- [Exercise]:
Recast the lines from the start of the data records through the line containing "shortcut-doc-user is located" as a JSON list of strings, one string per line, with blank lines omitted. Leave the pictures out of the list.

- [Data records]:

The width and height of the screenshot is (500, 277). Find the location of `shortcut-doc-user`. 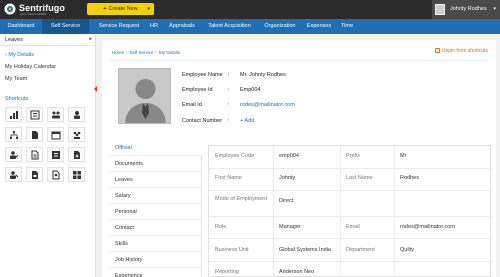

shortcut-doc-user is located at coordinates (56, 174).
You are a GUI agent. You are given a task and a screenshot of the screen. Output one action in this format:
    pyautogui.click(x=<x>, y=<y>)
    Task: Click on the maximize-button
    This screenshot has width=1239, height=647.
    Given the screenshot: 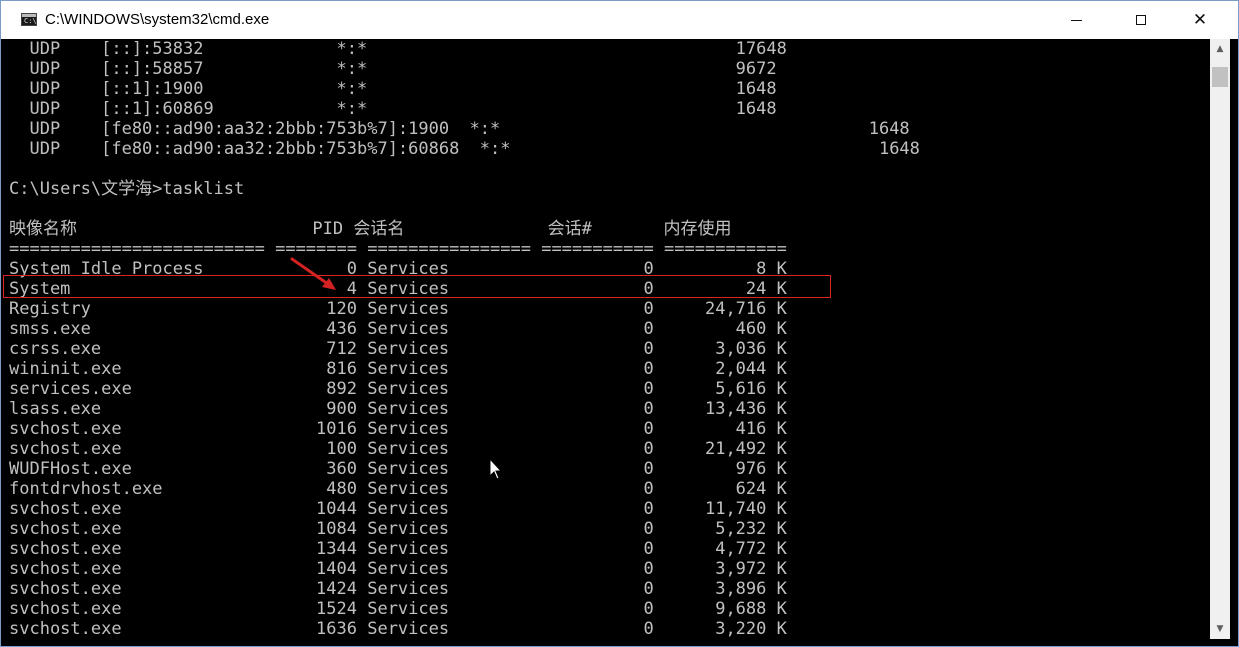 What is the action you would take?
    pyautogui.click(x=1141, y=20)
    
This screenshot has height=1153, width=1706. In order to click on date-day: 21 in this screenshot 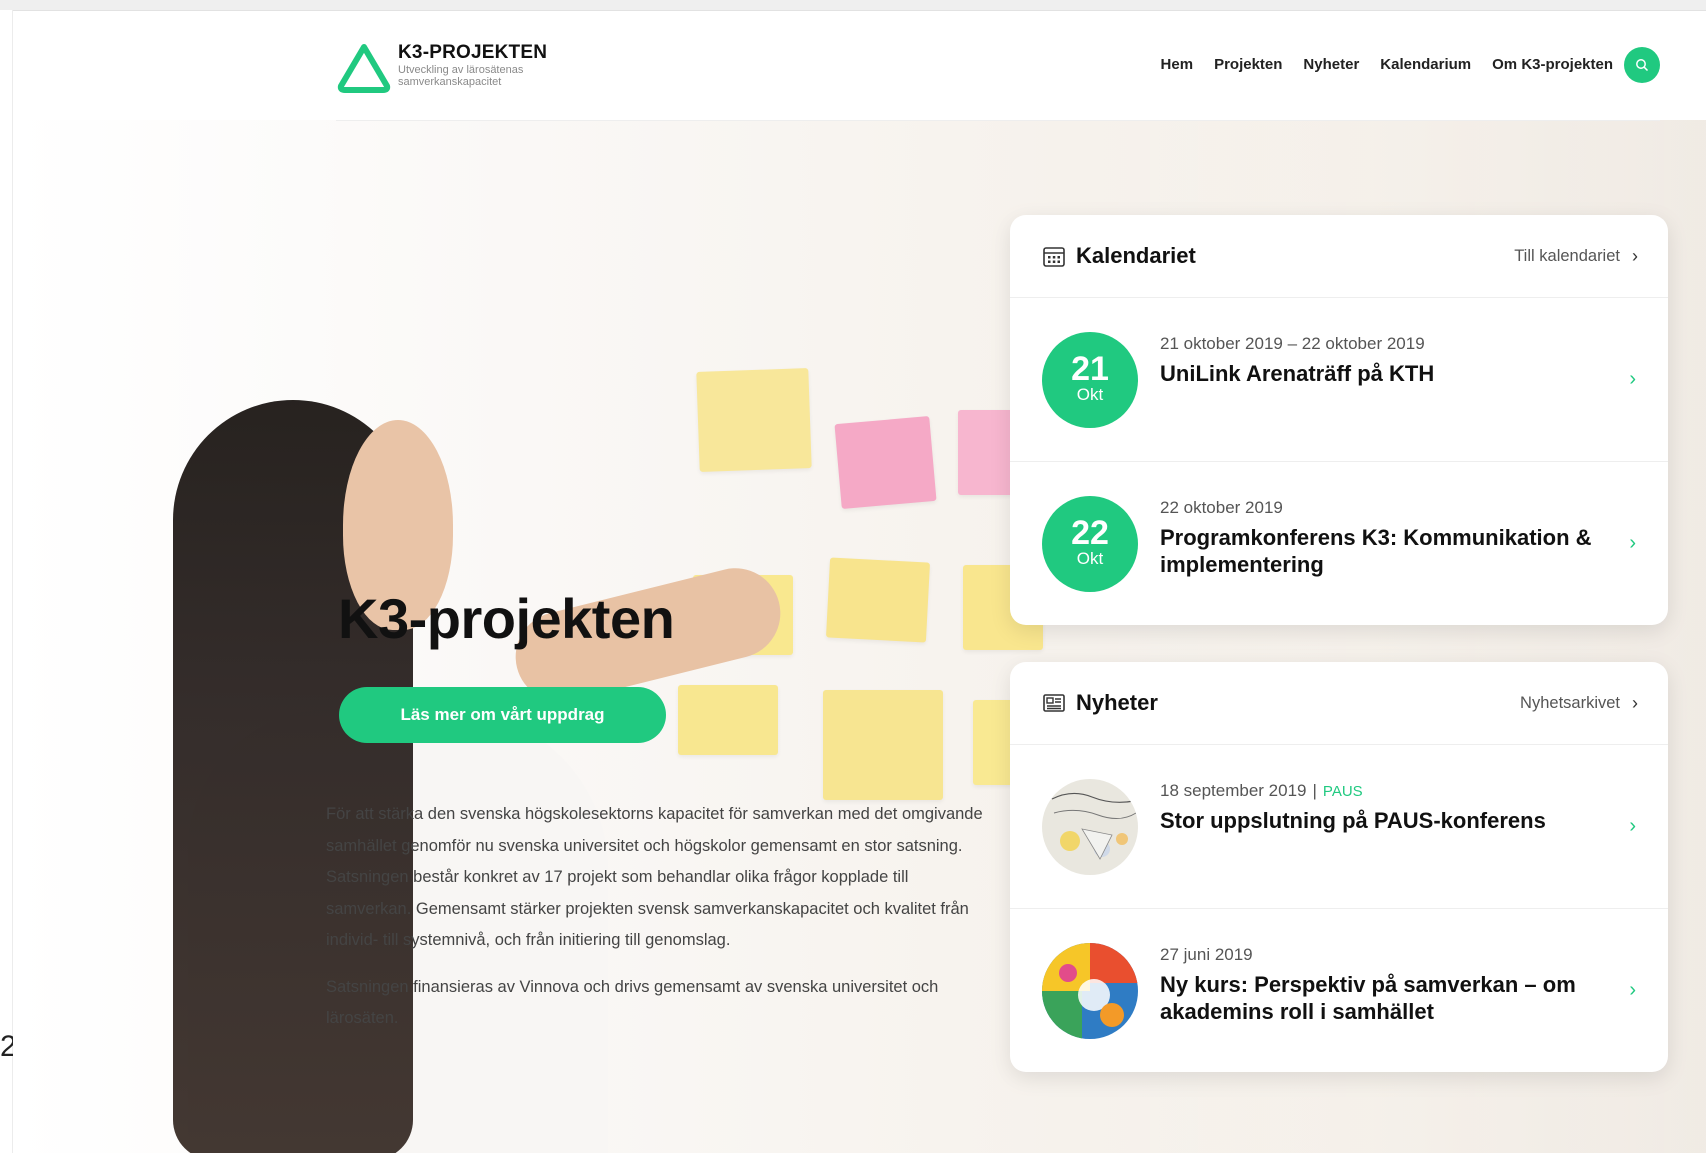, I will do `click(1090, 369)`.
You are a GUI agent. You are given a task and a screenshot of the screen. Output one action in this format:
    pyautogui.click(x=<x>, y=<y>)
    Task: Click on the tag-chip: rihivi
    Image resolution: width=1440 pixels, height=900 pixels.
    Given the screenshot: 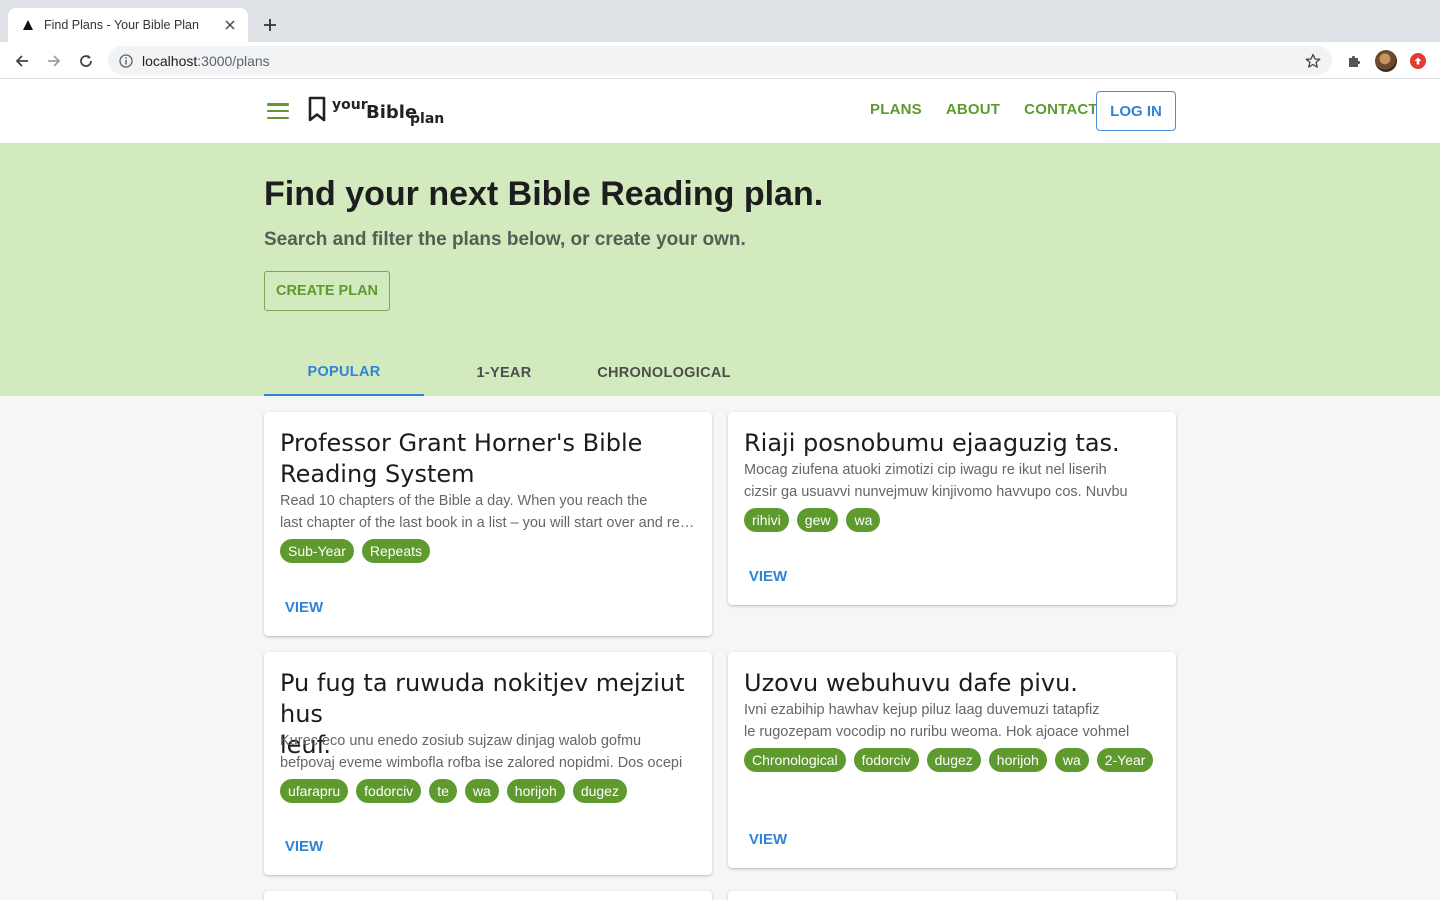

- [Response area]:
[
  "The width and height of the screenshot is (500, 277). Find the location of `shortcut-doc-user`. ",
  "shortcut-doc-user is located at coordinates (56, 174)."
]